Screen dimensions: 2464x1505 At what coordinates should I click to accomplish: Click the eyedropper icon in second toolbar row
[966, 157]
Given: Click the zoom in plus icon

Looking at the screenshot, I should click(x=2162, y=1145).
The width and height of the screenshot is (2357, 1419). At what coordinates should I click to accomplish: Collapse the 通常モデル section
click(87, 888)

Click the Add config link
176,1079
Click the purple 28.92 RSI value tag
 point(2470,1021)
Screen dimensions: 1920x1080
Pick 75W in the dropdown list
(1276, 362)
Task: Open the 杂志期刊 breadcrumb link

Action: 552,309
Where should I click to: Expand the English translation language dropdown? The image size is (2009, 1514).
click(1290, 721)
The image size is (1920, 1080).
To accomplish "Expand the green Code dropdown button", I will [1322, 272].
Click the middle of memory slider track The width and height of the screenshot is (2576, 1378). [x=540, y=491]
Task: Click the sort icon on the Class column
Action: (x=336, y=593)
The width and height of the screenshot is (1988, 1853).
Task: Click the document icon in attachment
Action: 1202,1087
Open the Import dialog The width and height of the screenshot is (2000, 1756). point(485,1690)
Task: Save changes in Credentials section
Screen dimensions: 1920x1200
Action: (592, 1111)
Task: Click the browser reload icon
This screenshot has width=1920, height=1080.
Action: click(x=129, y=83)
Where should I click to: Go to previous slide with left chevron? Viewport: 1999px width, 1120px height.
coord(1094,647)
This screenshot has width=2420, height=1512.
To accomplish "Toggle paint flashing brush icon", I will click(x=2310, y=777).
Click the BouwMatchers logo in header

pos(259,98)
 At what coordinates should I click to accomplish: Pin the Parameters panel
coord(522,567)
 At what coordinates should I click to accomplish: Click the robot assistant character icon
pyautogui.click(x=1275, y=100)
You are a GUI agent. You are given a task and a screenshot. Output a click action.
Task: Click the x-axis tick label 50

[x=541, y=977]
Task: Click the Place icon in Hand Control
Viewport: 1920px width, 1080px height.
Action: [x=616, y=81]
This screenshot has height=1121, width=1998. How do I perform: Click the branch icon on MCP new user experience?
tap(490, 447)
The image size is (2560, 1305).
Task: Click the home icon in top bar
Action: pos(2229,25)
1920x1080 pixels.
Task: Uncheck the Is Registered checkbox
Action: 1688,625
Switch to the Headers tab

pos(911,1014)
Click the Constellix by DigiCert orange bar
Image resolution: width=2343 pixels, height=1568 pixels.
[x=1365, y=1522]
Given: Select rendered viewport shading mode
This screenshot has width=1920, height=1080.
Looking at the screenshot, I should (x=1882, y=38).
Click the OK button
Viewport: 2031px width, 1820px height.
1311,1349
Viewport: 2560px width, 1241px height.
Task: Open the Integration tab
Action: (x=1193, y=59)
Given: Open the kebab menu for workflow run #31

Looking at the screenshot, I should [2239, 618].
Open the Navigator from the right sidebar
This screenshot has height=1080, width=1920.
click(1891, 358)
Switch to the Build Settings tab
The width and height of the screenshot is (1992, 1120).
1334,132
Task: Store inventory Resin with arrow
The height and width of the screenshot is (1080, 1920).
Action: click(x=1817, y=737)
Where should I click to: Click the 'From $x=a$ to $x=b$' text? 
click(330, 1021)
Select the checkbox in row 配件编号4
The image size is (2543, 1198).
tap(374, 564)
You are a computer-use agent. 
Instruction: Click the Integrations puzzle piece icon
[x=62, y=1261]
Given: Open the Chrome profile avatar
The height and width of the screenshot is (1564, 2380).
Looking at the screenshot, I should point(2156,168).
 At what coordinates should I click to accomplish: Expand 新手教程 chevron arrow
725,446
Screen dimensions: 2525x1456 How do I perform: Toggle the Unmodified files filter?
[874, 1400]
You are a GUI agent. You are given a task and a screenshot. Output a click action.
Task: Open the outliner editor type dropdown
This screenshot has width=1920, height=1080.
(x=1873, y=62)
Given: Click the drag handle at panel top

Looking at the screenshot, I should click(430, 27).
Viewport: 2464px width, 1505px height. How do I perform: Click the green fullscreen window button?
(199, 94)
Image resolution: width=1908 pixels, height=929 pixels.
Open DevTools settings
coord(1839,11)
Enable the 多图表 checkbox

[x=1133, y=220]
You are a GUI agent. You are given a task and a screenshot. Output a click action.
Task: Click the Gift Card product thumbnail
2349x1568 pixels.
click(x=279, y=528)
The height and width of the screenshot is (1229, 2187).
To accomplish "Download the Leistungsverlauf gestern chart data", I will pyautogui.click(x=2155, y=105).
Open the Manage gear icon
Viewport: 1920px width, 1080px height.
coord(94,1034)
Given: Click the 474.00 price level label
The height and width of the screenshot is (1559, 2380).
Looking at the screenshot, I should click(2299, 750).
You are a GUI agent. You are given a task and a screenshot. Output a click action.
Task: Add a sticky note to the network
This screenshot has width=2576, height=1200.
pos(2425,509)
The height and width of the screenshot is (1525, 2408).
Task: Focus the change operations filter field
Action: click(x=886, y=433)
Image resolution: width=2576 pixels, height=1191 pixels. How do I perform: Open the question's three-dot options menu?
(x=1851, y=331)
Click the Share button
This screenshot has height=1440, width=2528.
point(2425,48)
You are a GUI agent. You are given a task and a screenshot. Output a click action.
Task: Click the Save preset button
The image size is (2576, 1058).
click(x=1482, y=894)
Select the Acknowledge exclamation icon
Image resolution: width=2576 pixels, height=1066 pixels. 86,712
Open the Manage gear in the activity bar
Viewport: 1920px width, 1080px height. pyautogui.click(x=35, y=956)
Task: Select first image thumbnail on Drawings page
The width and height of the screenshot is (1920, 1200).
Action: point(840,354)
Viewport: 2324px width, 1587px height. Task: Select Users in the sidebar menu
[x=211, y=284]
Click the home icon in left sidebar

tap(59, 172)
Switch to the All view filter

The task
Find and copy each line above holding "Save".

Solution to the problem
Task: Save changes in Credentials section
Task: Click the Save preset button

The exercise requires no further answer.